Hepatology Communications (Aug 2022)
RNA sequencing analysis of hepatocellular carcinoma identified oxidative phosphorylation as a major pathologic feature
Abstract
Abstract Dysregulation of expression of functional genes and pathways plays critical roles in the etiology and progression of hepatocellular carcinoma (HCC). Next generation‐based RNA sequencing (RNA‐seq) offers unparalleled power to comprehensively characterize HCC at the whole transcriptome level. In this study, 17 fresh‐frozen HCC samples with paired non‐neoplastic liver tissue from Caucasian patients undergoing liver resection or transplantation were used for RNA‐seq analysis. Pairwise differential expression analysis of the RNA‐seq data was performed to identify genes, pathways, and functional terms differentially regulated in HCC versus normal tissues. At a false discovery rate (FDR) of 0.10, 13% (n = 4335) of transcripts were up‐regulated and 19% (n = 6454) of transcripts were down‐regulated in HCC versus non‐neoplastic tissue. Eighty‐five Kyoto Encyclopedia of Genes and Genomes pathways were differentially regulated (FDR, <0.10), with almost all pathways (n = 83) being up‐regulated in HCC versus non‐neoplastic tissue. Among the top up‐regulated pathways was oxidative phosphorylation (hsa00190; FDR, 1.12E‐15), which was confirmed by Database for Annotation, Visualization, and Integrated Discovery (DAVID) gene set enrichment analysis. Consistent with potential oxidative stress due to activated oxidative phosphorylation, DNA damage‐related signals (e.g., the up‐regulated hsa03420 nucleotide excision repair [FDR, 1.14E‐04] and hsa03410 base excision repair [FDR, 2.71E‐04] pathways) were observed. Among down‐regulated genes (FDR, <0.10), functional terms related to cellular structures (e.g., cell membrane [FDR, 3.05E‐21] and cell junction [FDR, 2.41E‐07], were highly enriched, suggesting compromised formation of cellular structure in HCC at the transcriptome level.
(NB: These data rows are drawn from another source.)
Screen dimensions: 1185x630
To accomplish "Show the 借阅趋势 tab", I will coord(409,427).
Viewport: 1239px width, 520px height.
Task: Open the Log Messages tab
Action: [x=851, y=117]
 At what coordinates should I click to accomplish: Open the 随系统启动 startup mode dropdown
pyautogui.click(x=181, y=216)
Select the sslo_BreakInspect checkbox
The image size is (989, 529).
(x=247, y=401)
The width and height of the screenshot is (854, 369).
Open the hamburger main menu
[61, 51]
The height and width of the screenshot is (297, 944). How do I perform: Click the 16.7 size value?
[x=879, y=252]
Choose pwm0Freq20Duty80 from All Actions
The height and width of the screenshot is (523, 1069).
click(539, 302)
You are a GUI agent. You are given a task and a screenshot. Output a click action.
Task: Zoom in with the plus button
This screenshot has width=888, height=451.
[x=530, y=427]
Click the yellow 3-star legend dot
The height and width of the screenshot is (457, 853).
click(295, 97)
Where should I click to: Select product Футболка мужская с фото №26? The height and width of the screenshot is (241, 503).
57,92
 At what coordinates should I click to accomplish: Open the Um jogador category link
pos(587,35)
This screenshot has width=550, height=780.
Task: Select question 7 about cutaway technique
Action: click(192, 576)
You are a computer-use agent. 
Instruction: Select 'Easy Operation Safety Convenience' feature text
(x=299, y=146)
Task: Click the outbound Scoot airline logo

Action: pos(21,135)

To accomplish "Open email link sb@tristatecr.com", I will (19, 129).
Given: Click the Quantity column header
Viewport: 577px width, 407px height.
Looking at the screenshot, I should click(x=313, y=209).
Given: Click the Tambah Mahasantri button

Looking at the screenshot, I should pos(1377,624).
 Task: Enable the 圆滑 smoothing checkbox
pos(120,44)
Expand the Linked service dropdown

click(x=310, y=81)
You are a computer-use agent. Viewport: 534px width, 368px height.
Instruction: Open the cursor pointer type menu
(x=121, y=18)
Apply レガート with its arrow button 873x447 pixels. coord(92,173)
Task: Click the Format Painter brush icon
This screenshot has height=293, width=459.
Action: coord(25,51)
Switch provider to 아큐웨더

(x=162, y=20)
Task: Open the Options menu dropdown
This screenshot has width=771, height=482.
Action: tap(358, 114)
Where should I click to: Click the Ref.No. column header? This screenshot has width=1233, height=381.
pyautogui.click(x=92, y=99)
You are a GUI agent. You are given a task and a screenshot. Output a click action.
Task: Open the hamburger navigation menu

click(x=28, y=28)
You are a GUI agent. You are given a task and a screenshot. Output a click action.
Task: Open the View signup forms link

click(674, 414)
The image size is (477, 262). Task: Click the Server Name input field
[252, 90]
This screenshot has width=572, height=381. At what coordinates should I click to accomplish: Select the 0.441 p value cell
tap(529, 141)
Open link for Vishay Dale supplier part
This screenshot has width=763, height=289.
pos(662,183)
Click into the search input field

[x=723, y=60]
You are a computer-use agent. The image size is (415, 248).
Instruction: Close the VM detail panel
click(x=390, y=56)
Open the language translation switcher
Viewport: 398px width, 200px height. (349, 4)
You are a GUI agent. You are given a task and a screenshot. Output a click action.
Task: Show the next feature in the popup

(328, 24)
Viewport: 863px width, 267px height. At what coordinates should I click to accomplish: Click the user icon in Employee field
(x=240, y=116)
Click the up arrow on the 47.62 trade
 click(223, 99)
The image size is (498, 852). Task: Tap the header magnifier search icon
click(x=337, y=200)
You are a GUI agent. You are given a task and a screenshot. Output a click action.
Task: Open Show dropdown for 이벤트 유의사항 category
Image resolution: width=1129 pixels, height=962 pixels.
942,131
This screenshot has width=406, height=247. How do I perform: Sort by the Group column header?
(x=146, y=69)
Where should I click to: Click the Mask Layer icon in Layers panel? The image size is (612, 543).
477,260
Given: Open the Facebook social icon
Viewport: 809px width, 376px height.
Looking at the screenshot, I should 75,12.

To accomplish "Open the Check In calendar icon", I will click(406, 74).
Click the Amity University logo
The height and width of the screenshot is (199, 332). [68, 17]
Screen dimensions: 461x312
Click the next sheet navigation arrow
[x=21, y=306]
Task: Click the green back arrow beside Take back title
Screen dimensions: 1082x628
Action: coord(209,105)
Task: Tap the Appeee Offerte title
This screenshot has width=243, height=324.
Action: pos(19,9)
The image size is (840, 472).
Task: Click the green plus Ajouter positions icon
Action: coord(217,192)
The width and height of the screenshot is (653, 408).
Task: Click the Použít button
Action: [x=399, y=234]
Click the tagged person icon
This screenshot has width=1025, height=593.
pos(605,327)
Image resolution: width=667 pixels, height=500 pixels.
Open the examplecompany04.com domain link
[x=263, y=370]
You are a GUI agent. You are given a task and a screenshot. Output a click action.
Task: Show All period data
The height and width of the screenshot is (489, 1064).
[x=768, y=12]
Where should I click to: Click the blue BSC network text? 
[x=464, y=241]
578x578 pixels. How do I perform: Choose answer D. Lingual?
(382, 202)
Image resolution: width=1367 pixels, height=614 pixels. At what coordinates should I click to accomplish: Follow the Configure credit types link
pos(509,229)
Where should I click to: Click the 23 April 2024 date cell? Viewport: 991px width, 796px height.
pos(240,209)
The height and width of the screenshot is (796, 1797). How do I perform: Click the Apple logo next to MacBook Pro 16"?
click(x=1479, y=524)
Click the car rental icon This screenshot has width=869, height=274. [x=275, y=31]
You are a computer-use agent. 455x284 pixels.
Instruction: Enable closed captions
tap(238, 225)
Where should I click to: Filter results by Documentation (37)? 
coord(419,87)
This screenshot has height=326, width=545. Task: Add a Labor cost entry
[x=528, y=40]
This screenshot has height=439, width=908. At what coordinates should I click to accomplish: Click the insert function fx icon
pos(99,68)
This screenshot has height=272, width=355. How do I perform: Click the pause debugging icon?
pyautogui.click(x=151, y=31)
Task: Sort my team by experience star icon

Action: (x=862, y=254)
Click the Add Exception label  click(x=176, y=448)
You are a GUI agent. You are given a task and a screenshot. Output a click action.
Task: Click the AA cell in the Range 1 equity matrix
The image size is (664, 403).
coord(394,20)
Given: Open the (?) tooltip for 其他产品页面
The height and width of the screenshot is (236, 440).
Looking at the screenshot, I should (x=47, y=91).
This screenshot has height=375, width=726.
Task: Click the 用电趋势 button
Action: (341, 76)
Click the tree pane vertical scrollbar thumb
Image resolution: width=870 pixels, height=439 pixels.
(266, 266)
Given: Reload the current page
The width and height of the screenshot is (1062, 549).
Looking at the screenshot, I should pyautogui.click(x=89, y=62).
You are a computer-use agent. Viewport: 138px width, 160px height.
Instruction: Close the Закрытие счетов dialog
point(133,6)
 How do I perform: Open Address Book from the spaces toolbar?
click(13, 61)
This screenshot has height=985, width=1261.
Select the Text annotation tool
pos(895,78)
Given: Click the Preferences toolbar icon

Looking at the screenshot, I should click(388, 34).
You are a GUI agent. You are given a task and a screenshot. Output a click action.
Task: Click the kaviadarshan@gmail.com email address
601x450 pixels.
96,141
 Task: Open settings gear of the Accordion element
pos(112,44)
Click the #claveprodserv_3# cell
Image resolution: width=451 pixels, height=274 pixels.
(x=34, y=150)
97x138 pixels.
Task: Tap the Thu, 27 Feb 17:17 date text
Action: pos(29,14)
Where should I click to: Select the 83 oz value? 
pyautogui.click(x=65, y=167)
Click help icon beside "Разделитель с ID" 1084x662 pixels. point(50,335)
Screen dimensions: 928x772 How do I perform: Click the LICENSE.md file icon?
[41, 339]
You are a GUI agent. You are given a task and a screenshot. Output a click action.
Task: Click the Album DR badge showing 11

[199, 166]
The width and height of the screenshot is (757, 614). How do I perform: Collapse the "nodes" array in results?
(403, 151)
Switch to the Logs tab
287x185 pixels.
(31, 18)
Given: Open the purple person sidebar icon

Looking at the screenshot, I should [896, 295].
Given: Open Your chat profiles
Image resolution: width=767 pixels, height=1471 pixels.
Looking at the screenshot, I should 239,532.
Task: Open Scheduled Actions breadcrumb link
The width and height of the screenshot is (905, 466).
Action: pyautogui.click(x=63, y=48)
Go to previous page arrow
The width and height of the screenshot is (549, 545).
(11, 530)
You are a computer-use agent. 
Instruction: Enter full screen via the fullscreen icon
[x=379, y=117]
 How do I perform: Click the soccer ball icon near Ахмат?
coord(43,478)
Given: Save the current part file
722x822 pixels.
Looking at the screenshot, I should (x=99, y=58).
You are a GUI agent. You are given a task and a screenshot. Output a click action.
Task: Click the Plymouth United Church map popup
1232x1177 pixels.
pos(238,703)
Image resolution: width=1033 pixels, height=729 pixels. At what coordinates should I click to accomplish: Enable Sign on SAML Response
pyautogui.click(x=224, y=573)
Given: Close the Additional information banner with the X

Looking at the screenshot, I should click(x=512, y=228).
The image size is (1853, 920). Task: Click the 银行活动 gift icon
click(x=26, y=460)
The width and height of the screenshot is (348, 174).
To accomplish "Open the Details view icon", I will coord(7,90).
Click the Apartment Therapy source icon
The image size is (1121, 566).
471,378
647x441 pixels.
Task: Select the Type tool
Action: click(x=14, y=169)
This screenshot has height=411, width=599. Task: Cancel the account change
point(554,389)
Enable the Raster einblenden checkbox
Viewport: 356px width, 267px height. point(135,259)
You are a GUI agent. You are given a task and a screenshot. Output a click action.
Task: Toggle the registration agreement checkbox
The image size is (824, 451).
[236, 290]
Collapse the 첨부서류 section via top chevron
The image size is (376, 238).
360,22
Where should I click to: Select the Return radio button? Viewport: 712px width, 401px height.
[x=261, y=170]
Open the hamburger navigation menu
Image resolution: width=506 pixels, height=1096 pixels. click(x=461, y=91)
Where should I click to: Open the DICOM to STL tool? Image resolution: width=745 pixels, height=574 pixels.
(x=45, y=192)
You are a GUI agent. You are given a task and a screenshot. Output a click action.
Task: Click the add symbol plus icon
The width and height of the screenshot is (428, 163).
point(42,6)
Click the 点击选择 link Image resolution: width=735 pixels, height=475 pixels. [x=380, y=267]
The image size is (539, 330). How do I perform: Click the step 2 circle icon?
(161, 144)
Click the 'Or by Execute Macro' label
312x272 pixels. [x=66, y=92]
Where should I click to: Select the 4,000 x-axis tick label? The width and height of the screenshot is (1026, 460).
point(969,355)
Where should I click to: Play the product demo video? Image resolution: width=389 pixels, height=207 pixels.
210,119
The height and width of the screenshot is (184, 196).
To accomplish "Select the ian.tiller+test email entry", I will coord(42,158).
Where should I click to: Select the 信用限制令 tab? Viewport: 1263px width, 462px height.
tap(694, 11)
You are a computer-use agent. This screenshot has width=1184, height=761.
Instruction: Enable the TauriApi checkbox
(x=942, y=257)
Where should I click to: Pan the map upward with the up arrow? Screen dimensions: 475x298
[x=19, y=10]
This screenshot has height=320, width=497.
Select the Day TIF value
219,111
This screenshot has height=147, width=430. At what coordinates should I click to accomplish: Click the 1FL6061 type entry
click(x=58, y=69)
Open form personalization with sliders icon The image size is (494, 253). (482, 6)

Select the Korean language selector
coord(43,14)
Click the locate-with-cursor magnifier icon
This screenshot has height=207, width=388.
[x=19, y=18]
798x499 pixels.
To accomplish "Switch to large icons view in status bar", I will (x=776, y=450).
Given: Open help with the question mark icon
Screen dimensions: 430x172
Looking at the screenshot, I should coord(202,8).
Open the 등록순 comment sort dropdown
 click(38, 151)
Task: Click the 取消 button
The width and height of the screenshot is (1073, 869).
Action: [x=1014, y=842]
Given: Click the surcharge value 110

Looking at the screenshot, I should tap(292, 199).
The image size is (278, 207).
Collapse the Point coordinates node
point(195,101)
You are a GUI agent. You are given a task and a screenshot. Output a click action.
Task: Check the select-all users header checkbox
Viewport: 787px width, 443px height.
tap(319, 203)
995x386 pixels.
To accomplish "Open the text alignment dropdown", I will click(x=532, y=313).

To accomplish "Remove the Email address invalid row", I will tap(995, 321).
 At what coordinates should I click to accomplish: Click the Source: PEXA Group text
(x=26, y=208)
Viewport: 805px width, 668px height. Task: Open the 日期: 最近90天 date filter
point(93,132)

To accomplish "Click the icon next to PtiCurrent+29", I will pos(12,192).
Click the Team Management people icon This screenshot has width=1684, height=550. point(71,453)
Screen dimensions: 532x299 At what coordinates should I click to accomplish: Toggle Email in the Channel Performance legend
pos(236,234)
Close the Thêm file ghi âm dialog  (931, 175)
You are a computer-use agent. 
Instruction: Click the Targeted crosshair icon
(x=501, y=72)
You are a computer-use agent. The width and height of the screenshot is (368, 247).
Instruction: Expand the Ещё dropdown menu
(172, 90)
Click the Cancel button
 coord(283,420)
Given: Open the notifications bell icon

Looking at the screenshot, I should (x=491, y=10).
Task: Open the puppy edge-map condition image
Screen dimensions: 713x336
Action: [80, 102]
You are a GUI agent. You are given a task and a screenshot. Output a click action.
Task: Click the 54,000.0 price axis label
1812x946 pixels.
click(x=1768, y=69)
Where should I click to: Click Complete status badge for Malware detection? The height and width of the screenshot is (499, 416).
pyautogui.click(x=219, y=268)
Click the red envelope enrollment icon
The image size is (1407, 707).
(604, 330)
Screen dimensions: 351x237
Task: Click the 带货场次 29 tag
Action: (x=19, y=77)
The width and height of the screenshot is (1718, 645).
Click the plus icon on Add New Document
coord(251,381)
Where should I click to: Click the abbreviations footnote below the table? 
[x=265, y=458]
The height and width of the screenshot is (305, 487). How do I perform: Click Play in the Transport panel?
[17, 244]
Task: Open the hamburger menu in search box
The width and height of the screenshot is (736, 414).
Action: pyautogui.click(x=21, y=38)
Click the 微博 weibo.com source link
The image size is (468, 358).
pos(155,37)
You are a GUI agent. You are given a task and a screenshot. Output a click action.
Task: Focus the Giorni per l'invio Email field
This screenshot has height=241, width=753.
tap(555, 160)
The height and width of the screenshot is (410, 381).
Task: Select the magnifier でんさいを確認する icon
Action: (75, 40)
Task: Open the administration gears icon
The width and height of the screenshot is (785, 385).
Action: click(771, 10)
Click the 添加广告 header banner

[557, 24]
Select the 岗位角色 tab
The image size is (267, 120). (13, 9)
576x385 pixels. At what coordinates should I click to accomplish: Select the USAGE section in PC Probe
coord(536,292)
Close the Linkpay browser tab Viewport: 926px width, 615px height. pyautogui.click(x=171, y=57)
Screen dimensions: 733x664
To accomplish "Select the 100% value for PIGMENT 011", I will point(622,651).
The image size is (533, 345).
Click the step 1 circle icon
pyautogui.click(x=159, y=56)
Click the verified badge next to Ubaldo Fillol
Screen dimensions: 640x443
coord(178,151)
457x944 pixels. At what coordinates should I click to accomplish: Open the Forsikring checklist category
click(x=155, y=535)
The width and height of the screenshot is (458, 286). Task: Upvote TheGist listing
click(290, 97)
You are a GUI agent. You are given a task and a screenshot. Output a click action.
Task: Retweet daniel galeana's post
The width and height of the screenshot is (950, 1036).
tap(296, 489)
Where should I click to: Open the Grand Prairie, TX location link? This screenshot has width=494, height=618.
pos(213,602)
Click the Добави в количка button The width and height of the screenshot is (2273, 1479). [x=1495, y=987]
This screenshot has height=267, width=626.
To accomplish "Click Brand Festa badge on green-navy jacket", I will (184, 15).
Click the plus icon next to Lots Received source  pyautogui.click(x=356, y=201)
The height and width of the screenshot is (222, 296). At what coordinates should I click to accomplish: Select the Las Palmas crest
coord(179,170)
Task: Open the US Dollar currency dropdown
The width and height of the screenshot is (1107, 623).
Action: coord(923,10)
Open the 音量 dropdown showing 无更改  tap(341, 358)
Interestingly, the olfactory transduction (hsa04740; FDR, 1.53E‐07) pathway was observed to be down‐regulated in HCC versus non‐neoplastic tissue, suggesting impaired liver chemosensory functions in HCC. Our findings suggest oxidative phosphorylation and the associated DNA damage may be the major driving pathologic feature in HCC.